Alors que l’Italie accueille les Jeux olympiques d’hiver entre Milan et Cortina d’Ampezzo, le réseau ferroviaire national a été une nouvelle fois touché par ce que les autorités qualifient d’actes de sabotage présumés, provoquant d’importants retards sur plusieurs lignes stratégiques du pays.
Samedi, des câbles brûlés ont été découverts sur la ligne à grande vitesse reliant Rome à Naples, entraînant des retards de plus d’une heure sur les liaisons entre le sud et la capitale. D’autres actes de vandalisme sont également signalés sur les axes ferroviaires entre Rome et Florence, compliquant encore la circulation des trains en plein cœur de la période olympique.
Matteo Salvini, ministre italien des Transports, a condamné ces attaques, les qualifiant de « faits criminels haineux dirigés contre les travailleurs et contre l’Italie ». Il a insisté sur le fait que ces actions mettent potentiellement des vies en danger et appelé à ne rien minimiser ni justifier de tels comportements.
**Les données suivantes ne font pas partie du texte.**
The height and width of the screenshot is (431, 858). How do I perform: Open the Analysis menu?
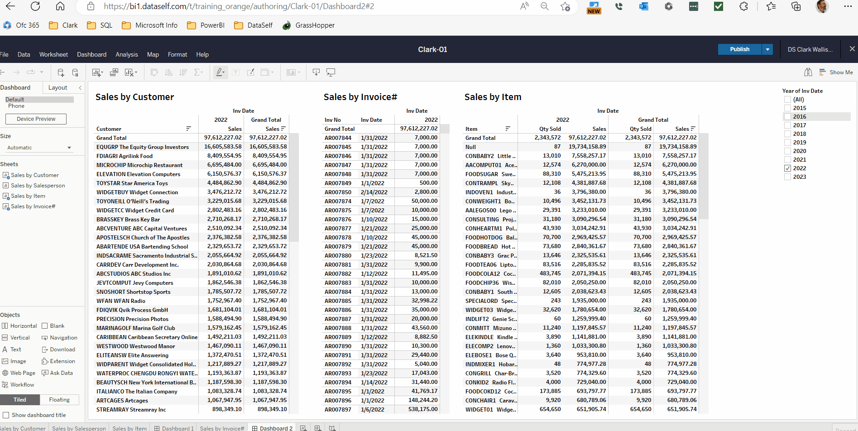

Les forces de l’ordre ont précisé que les premières investigations indiquent bien la piste d’actes volontaires. Des policiers spécialisés, appuyés par des enquêteurs judiciaires, préparent un rapport à transmettre au parquet de Rome en vue d’une ouverture officielle d’enquête pénale.
Ce nouvel incident survient quelques jours après une série d’attaques similaires près de Bologne, le premier week‑end complet des Jeux, lorsque des infrastructures ferroviaires avaient été endommagées, entraînant des retards atteignant jusqu’à deux heures et demie sur des services à grande vitesse, Intercités et régionaux. Un groupe anarchiste avait revendiqué ces actions, critiquant notamment les mesures répressives du gouvernement italien envers les manifestations.